Défaillances & redondance
- Arrêt d'une CRAC/CRAH : le débit local s'effondre et un point chaud apparaît.
- Scénarios de panne (N+1) rarement vérifiés à froid avant l'incident.
C'est pourquoi le diagnostic ne doit pas se limiter au régime nominal : il faut aussi simuler les scénarios dégradés (panne d'une unité, pic de charge) pour vérifier que la salle reste dans les marges.
Pourquoi les surchauffes coûtent cher
Un point chaud n'est pas qu'une anomalie thermique : c'est un risque pour la disponibilité, la durée de vie du matériel et la facture énergétique.
Disponibilité
- Throttling des processeurs, arrêts de sécurité, voire pannes.
- Perte de service sur des infrastructures critiques.
Matériel
- Vieillissement accéléré des composants exposés à la chaleur.
- Taux de panne en hausse, garanties constructeur menacées.
Énergie
- Consigne abaissée « par sécurité » pour toute la salle.
- Surconsommation et PUE dégradé sur l'ensemble de l'exploitation.
Traiter un point chaud localement permet souvent de remonter la consigne générale de la salle — et donc de réduire la consommation de l'ensemble du parc, bien au-delà de la zone concernée.
Localiser et hiérarchiser les causes par la simulation CFD
La simulation CFD reproduit fidèlement la salle — géométrie, baies, débits, puissances — et calcule le champ de température et de vitesse en tout point. Là où les sondes ne donnent que quelques valeurs, le modèle révèle l'ensemble du trajet de l'air.
En construisant un jumeau numérique de l'infrastructure, on identifie l'origine précise de chaque point chaud, on hiérarchise les causes (recirculation, bypass, obturation, débit) et on teste virtuellement les corrections avant de les engager — confinement, repositionnement de dalles, équilibrage des débits.


Les indicateurs qui mesurent la santé aéraulique
Plusieurs indices permettent de quantifier objectivement la recirculation, le bypass et la marge thermique d'une salle. Ils transforment une carte CFD en chiffres exploitables.

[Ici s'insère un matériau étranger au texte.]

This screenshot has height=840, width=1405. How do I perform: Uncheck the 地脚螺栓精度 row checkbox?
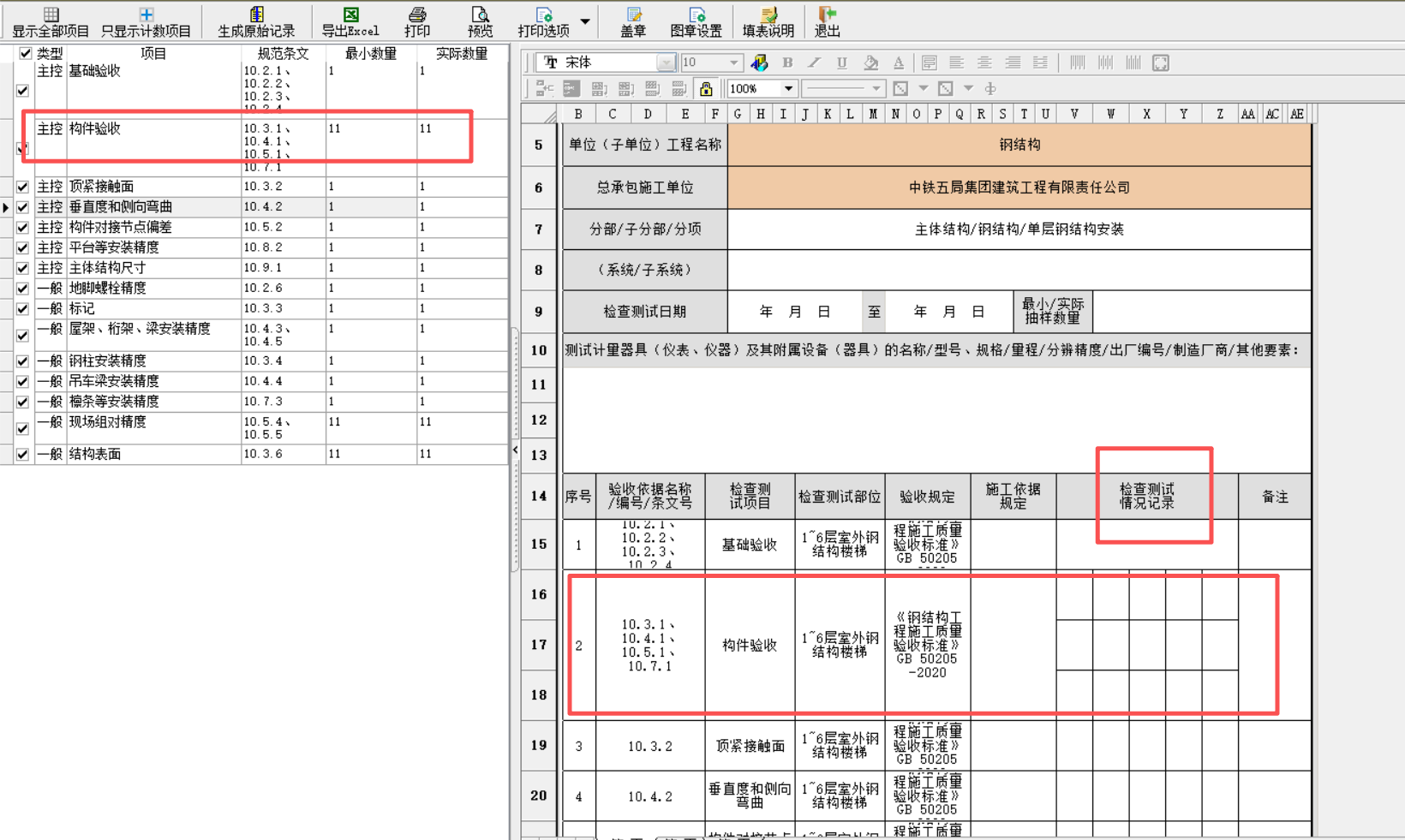pos(21,288)
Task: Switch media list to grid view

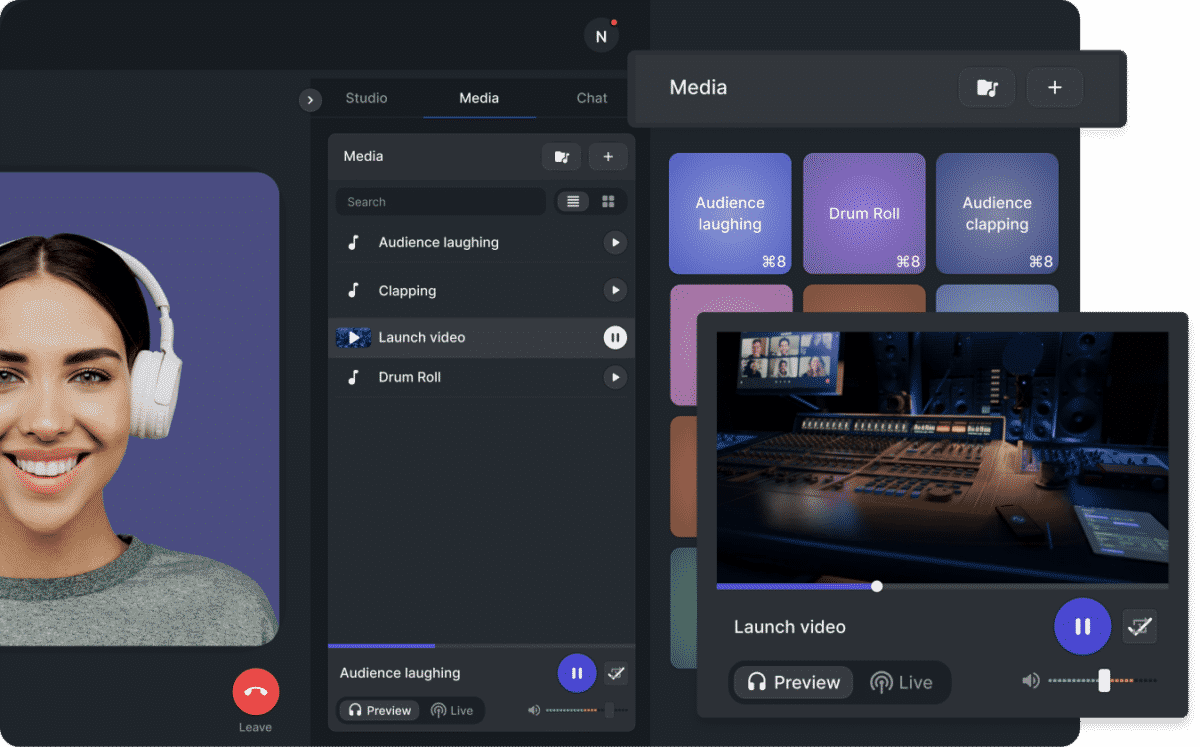Action: tap(608, 202)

| Indicateur | Ce qu'il mesure | Lecture |
|---|---|---|
| RCIHI/LO | Conformité des températures d'aspiration aux plages recommandées / admissibles. | Proche de 100 % = salle saine. |
| RTI | Indice de transport de l'air : rapport entre débit serveurs et débit traitement d'air. | > 100 % = recirculation, < 100 % = bypass. |
| ΔT | Écart de température entre aspiration et refoulement des baies. | Un ΔT faible trahit un mélange (bypass). |
| Plages ASHRAE | Classes recommandées (A1–A4) de température et d'humidité à l'aspiration. | Toute baie hors plage = point chaud. |
Corriger les surchauffes — et les prévenir
Une fois les causes hiérarchisées, les leviers de correction sont généralement simples, peu coûteux et aérauliques avant d'être frigorifiques :
Rétablir la séparation
- Confiner les allées (froide ou chaude) et fermer les passages.
- Poser des plaques d'obturation et reboucher les découpes de faux-plancher.
Équilibrer & optimiser
- Repositionner les dalles perforées au plus près des baies chaudes.
- Équilibrer les débits, puis remonter la consigne et étendre le free cooling.
Prévenir, enfin, c'est intégrer la CFD dès la conception et la maintenir à jour au fil des évolutions de charge : le jumeau numérique devient alors un outil d'exploitation, pas seulement de diagnostic ponctuel.